According to the UN’s Independent International Commission of Inquiry on Syria, the combined death toll for Syrian government forces was 2,569 by March 2012, the first year of the conflict. At that time, the UN’s total casualty count for all victims of political violence in Syria was 5,000.

These numbers paint an entirely different picture of events in Syria. This was decidedly not the conflict we were reading about in our headlines – if anything, the ‘parity’ in deaths on both sides even suggests that the government used ‘proportionate’ force in thwarting the violence.

But Merhej and Dayoub’s deaths were ignored.
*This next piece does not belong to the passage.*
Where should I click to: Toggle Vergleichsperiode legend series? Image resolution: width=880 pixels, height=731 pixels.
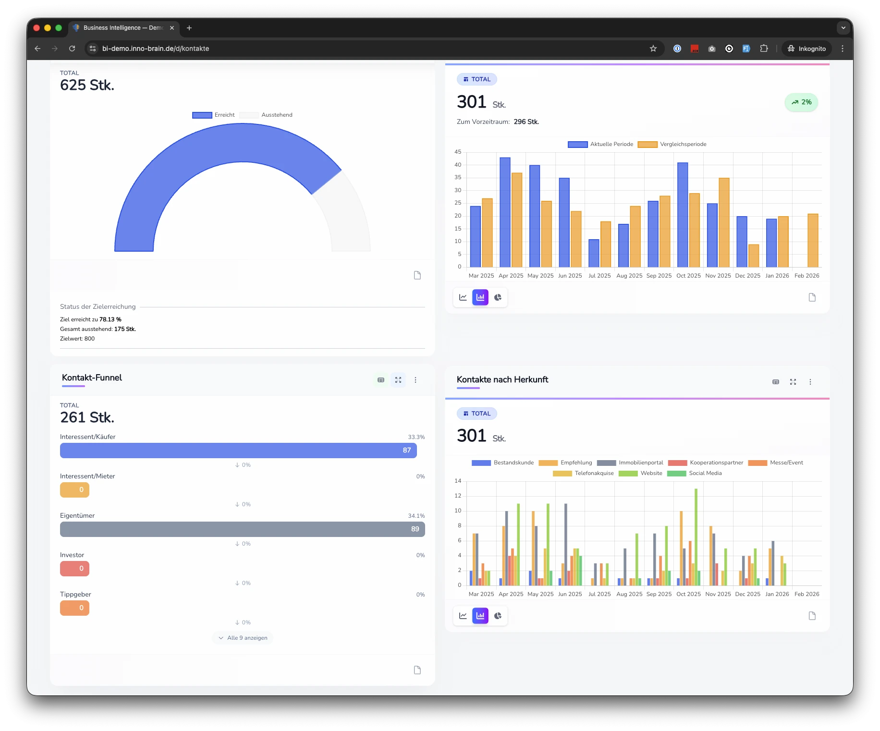tap(672, 144)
Not a single Western media headline told their story – or that of the other dead soldiers. These deaths simply didn’t line up with the Western ‘narrative’ of the Arab uprisings and did not conform to the policy objectives of Western governments.

For American policymakers, the “Arab Spring” provided a unique opportunity to unseat the governments of adversary states in the Middle East. Syria, the most important Arab member of the Iran-led ‘Resistance Axis,’ was target number one.

To create regime-change in Syria, the themes of the “Arab Spring” needed to be employed opportunistically – and so Syrians needed to die.

The “dictator” simply had to “kill his own people” – and the rest would follow.

How words kill

Four key narratives were spun ad nauseam in every mainstream Western media outlet, beginning in March 2011 and gaining steam in the coming months.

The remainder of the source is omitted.